Quote the lines below word for word, leaving out the pictures.

Click-target data:
** BEGIN **
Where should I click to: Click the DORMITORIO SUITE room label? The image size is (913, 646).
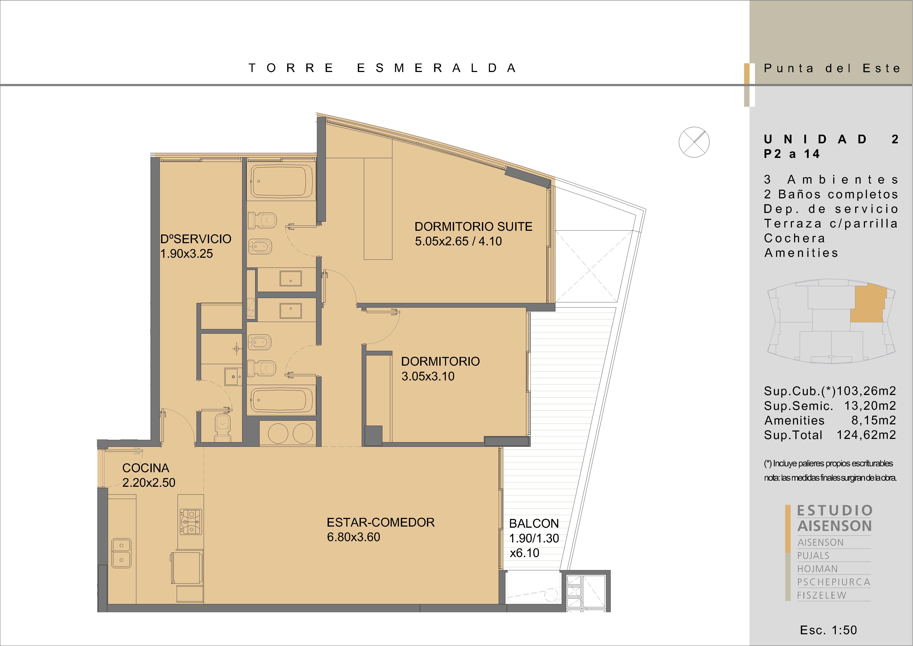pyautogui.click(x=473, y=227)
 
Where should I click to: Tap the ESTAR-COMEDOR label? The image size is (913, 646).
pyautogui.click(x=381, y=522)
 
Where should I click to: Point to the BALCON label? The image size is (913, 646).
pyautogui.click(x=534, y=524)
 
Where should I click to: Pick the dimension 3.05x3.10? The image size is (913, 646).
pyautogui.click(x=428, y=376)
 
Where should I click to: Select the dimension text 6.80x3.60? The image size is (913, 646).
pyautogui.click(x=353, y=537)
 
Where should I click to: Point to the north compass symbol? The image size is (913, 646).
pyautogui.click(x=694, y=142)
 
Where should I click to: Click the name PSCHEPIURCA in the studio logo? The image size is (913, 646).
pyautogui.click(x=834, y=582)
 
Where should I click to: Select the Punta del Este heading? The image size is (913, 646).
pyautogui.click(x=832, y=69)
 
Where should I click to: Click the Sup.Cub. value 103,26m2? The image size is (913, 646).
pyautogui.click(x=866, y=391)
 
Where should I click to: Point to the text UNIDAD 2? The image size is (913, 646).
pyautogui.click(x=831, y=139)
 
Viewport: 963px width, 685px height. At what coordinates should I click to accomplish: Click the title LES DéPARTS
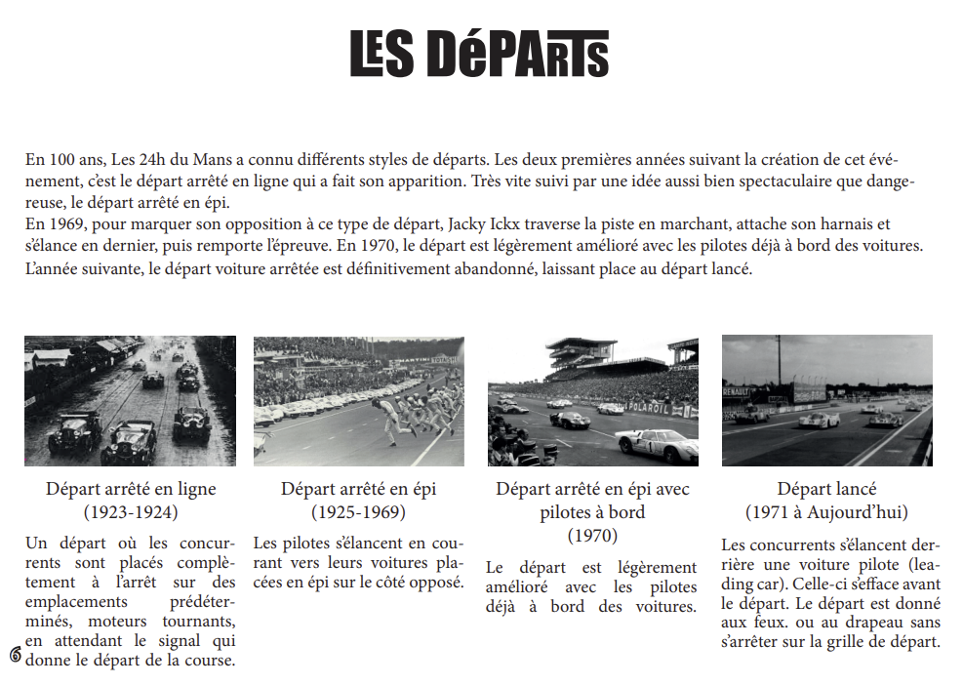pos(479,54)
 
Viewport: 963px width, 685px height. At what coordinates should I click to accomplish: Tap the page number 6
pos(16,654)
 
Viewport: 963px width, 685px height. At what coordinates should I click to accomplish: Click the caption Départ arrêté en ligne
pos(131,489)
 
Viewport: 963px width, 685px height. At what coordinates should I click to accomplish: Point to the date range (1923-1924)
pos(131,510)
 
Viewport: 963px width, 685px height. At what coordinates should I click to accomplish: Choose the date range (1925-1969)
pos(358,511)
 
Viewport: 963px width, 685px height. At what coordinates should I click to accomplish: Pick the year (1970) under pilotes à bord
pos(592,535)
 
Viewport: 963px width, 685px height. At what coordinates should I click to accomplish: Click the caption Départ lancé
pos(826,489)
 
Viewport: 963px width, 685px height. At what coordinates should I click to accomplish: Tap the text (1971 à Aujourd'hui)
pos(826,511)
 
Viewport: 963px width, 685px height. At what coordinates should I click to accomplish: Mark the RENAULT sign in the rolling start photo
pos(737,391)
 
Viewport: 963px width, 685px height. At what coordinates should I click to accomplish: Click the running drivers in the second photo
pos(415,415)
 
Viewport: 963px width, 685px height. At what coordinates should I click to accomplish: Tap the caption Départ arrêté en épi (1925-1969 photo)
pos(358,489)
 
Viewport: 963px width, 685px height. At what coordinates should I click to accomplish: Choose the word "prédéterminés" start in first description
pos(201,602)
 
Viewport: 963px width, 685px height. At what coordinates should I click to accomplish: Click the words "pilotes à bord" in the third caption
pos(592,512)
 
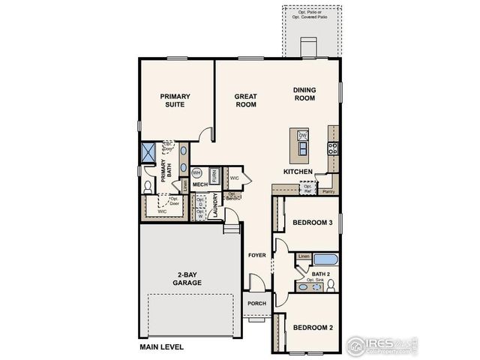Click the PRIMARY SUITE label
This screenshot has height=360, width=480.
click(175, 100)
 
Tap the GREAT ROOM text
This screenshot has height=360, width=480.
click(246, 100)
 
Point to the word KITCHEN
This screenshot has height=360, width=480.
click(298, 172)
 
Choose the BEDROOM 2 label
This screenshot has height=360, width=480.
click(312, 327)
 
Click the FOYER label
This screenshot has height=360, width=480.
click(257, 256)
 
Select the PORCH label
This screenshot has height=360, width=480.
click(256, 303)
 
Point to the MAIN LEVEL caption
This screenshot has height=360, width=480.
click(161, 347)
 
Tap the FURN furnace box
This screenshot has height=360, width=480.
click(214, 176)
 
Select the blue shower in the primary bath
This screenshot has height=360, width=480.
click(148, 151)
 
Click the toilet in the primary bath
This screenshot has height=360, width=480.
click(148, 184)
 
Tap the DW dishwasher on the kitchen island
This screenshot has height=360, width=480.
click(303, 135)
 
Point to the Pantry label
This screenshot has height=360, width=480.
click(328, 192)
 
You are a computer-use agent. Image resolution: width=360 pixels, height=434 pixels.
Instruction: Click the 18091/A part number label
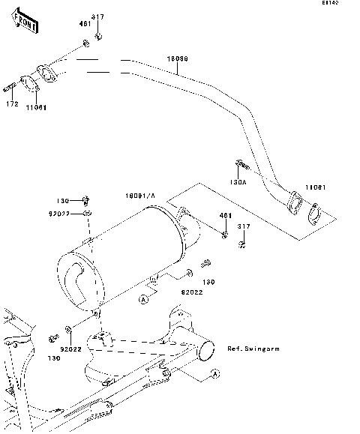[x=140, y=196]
** END **
◆ **EXERCISE RESPONSE**:
Where should I click to: Click the DORMITORIO SUITE room label? The image size is (913, 646).
pyautogui.click(x=473, y=227)
 
Where should I click to: Tap the ESTAR-COMEDOR label? The image size is (913, 646).
pyautogui.click(x=381, y=522)
 
Where should I click to: Point to the BALCON label? The image size is (913, 646).
pyautogui.click(x=534, y=524)
 
Where should I click to: Pick the dimension 3.05x3.10? The image size is (913, 646).
pyautogui.click(x=428, y=376)
 
Where should I click to: Select the dimension text 6.80x3.60? The image size is (913, 646).
pyautogui.click(x=353, y=537)
 
Where should I click to: Point to the north compass symbol? The image size is (913, 646).
pyautogui.click(x=694, y=142)
 
Where should I click to: Click the name PSCHEPIURCA in the studio logo? The image size is (913, 646).
pyautogui.click(x=834, y=582)
 
Where should I click to: Select the Punta del Este heading? The image size is (913, 646).
pyautogui.click(x=832, y=69)
 
Where should I click to: Click the Sup.Cub. value 103,26m2? The image size is (913, 646).
pyautogui.click(x=866, y=391)
 
Where should I click to: Point to the text UNIDAD 2? The image size is (913, 646).
pyautogui.click(x=831, y=139)
 
Viewport: 963px width, 685px height. At what coordinates should I click to accomplish: Click the title LES DéPARTS
pos(479,54)
 
Viewport: 963px width, 685px height. At what coordinates should I click to accomplish: Tap the page number 6
pos(16,654)
 
Viewport: 963px width, 685px height. At what coordinates should I click to accomplish: Click the caption Départ arrêté en ligne
pos(131,489)
 
Viewport: 963px width, 685px height. At what coordinates should I click to accomplish: Point to the date range (1923-1924)
pos(131,510)
 
Viewport: 963px width, 685px height. At what coordinates should I click to accomplish: Choose the date range (1925-1969)
pos(358,511)
 
Viewport: 963px width, 685px height. At what coordinates should I click to accomplish: Pick the year (1970) under pilotes à bord
pos(592,535)
 
Viewport: 963px width, 685px height. At what coordinates should I click to accomplish: Click the caption Départ lancé
pos(826,489)
 
Viewport: 963px width, 685px height. At what coordinates should I click to accomplish: Tap the text (1971 à Aujourd'hui)
pos(826,511)
 
Viewport: 963px width, 685px height. At what coordinates should I click to accomplish: Mark the RENAULT sign in the rolling start photo
pos(737,391)
 
Viewport: 963px width, 685px height. At what coordinates should I click to accomplish: Click the running drivers in the second photo
pos(415,415)
 
Viewport: 963px width, 685px height. At what coordinates should I click to accomplish: Tap the caption Départ arrêté en épi (1925-1969 photo)
pos(358,489)
 
Viewport: 963px width, 685px height. At what coordinates should I click to accomplish: Choose the word "prédéterminés" start in first description
pos(201,602)
 
Viewport: 963px width, 685px height. At what coordinates should I click to accomplish: Click the words "pilotes à bord" in the third caption
pos(592,512)
 
Click the PRIMARY SUITE label
This screenshot has height=360, width=480.
click(175, 100)
 
Tap the GREAT ROOM text
This screenshot has height=360, width=480.
click(246, 100)
 
Point to the word KITCHEN
This screenshot has height=360, width=480.
click(298, 172)
 
Choose the BEDROOM 2 label
This screenshot has height=360, width=480.
click(312, 327)
 
Click the FOYER label
This screenshot has height=360, width=480.
click(257, 256)
 
Select the PORCH label
This screenshot has height=360, width=480.
click(256, 303)
 
Point to the MAIN LEVEL caption
This screenshot has height=360, width=480.
click(161, 347)
 
Tap the FURN furnace box
This screenshot has height=360, width=480.
click(214, 176)
 
Select the blue shower in the primary bath
This screenshot has height=360, width=480.
click(148, 151)
 
Click the toilet in the primary bath
This screenshot has height=360, width=480.
click(148, 184)
 
Tap the DW dishwasher on the kitchen island
This screenshot has height=360, width=480.
click(303, 135)
 
Point to the Pantry label
This screenshot has height=360, width=480.
click(328, 192)
 
You are a computer-use agent. Image resolution: width=360 pixels, height=434 pixels.
Instruction: Click the 18091/A part number label
[x=140, y=196]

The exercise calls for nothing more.